Lejos de la interpretación del ministro, las cifras oficiales del Banco Central pintan un escenario alarmante. La morosidad de las personas físicas ha alcanzado su punto más alto desde 2004. En concreto, la proporción de préstamos en situación irregular de individuos pasó del 2,94 % en febrero de 2025 al 11,2 % un año después. Esto significa que más de uno de cada diez créditos ya no se paga regularmente.

El panorama es igualmente crítico en otros segmentos: la irregularidad en tarjetas de crédito trepó al 11,6 %, mientras que en préstamos personales alcanzó un preocupante 13,8 %. Estos indicadores reflejan que las familias no se endeudan por una supuesta “irresponsabilidad”, sino por la necesidad imperiosa de afrontar gastos corrientes como alimentos, alquileres y medicamentos ante la erosión de salarios y jubilaciones.

El impacto de las políticas económicas y las tasas de interés

El crecimiento del crédito durante la actual administración se ha asociado directamente con la drástica caída del poder adquisitivo y el deterioro del mercado laboral. Gran parte de los préstamos no se destinó a inversión o consumo duradero, sino a cubrir necesidades básicas, evidenciando una estrategia de supervivencia por parte de los hogares.
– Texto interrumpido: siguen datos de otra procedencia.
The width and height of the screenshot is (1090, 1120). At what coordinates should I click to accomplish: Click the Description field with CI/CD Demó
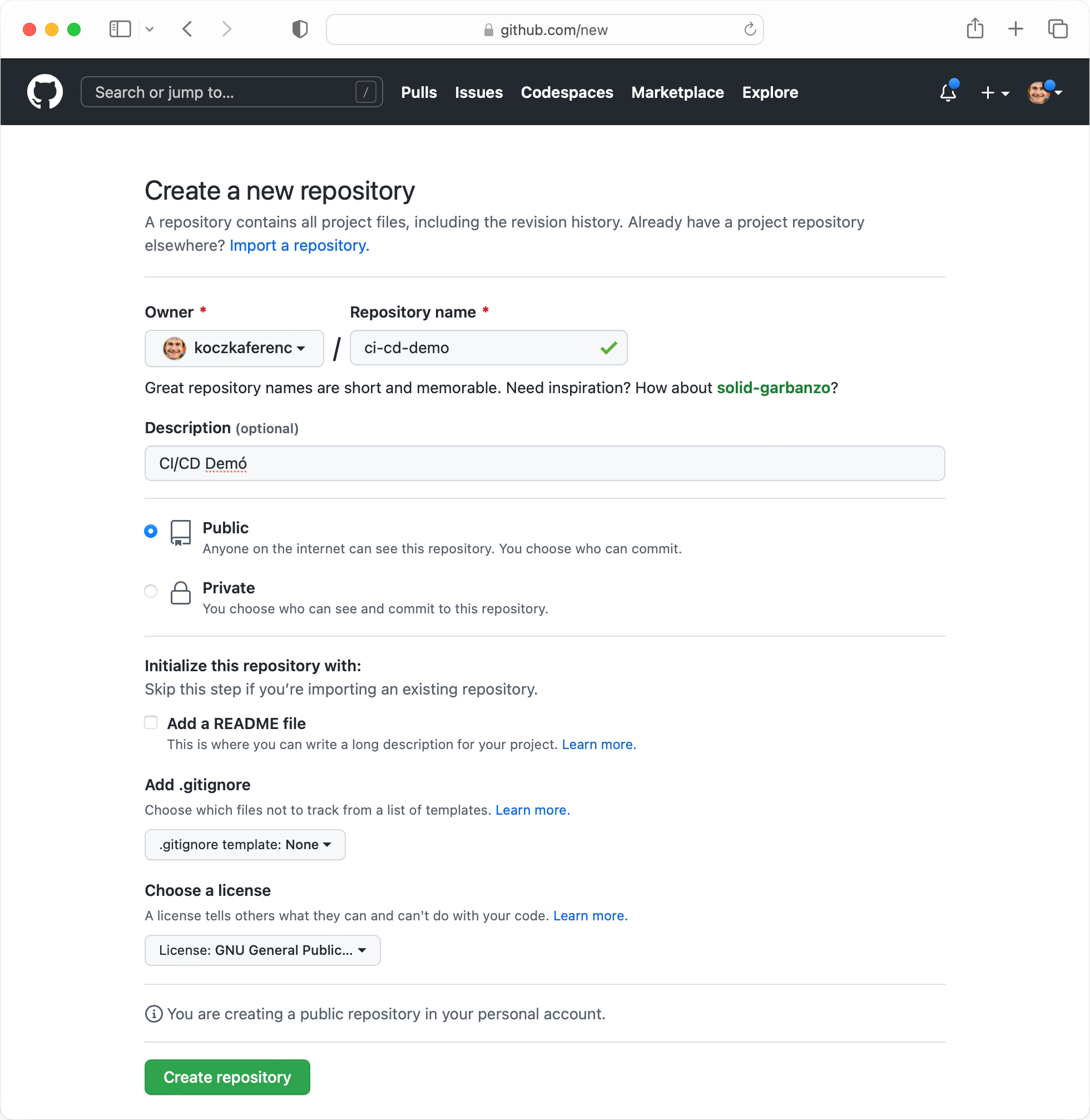pos(544,463)
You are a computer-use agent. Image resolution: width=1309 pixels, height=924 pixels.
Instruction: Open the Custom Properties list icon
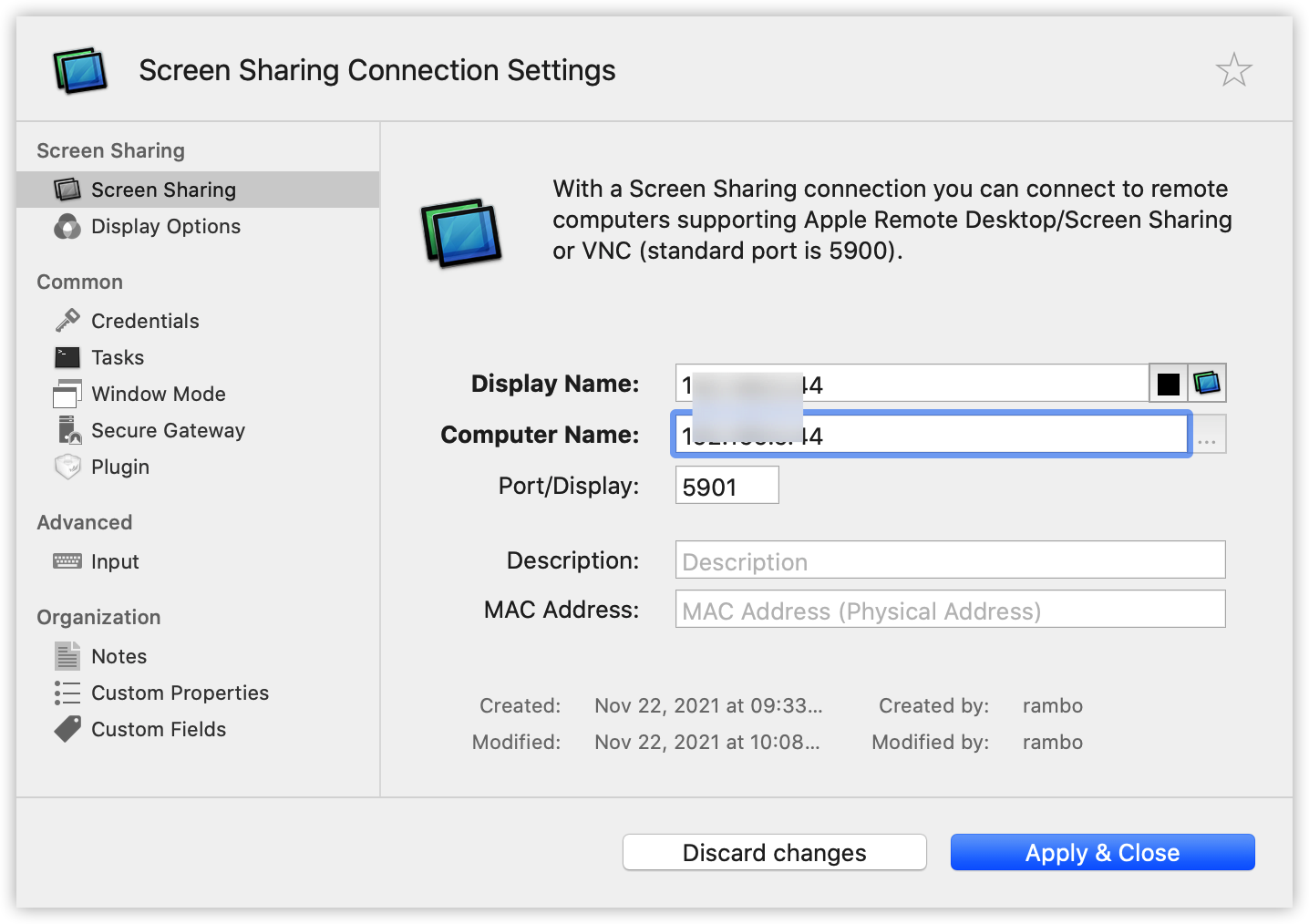67,692
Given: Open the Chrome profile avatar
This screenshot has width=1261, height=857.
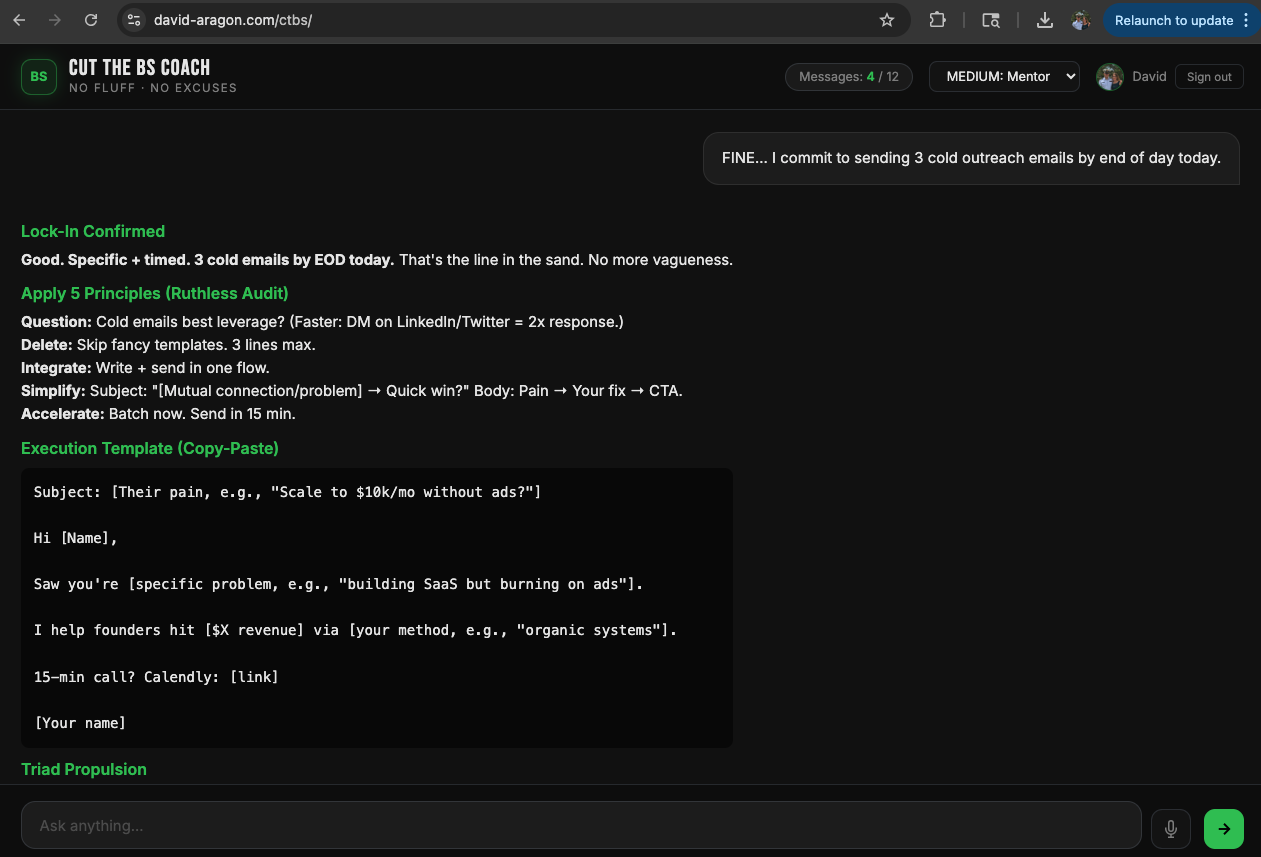Looking at the screenshot, I should [x=1081, y=20].
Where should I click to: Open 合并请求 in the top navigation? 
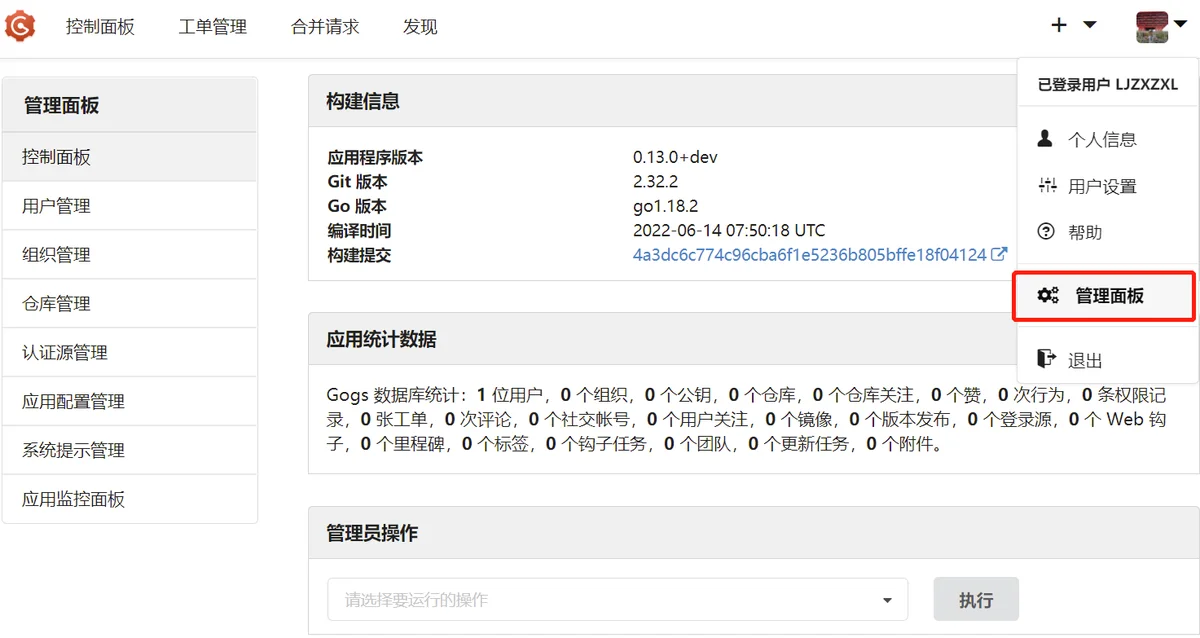point(325,27)
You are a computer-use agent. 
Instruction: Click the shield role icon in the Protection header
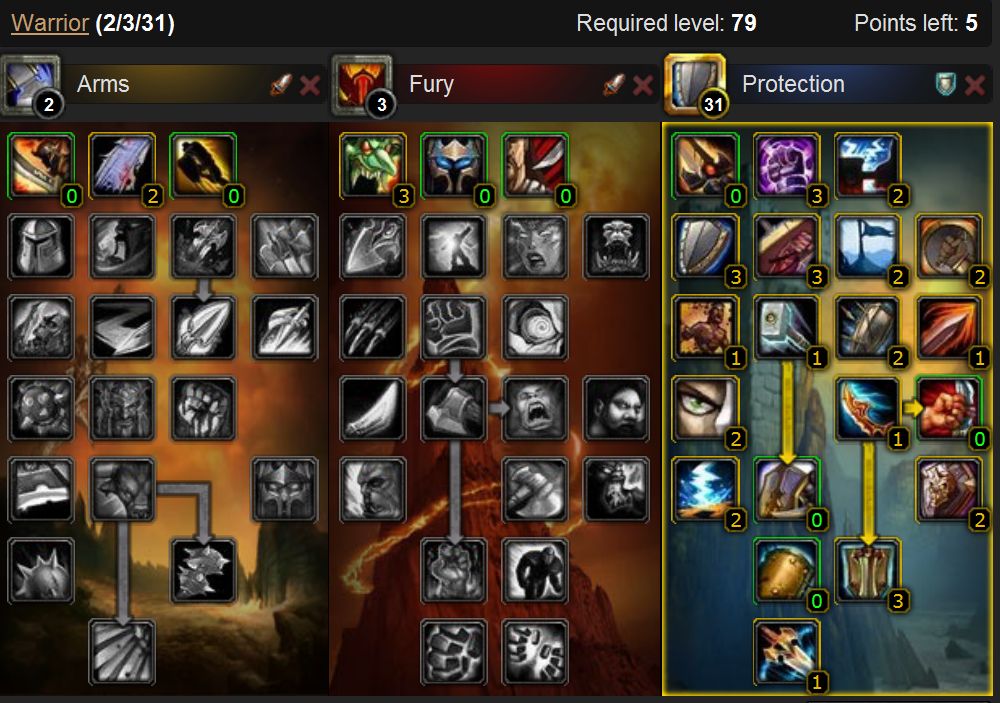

El ajuste permanente, en línea con las directrices del Fondo Monetario Internacional (FMI), ha devastado salarios, jubilaciones y empleos registrados. Simultáneamente, el aumento constante de tarifas, alquileres y alimentos ha forzado a millones de argentinos a recurrir a créditos, billeteras virtuales y tarjetas para poder subsistir. Esta dinámica contrasta con un modelo económico que, según críticos, protege las ganancias del sistema financiero y favorece la especulación.

Además, el Gobierno ha sido directamente responsable de mantener tasas de interés elevadas para sostener el carry trade o bicicleta financiera, un pilar central del esquema económico oficial. Con tasas altísimas y un dólar artificialmente barato, se buscó garantizar ganancias extraordinarias a bancos y fondos financieros. Esta decisión, que Caputo ahora intenta atribuir a factores externos o “ataques políticos”, tuvo consecuencias directas sobre la vida cotidiana de las familias, que quedaron atrapadas en préstamos cada vez más caros, mientras los especuladores obtenían rendimientos millonarios.

El ministro ahora reconoce que las tasas “subieron fuertemente”, aunque intenta atribuirlo a factores externos o “ataques políticos”. Sin embargo, fue una decisión consciente del equipo económico para sostener su esquema financiero.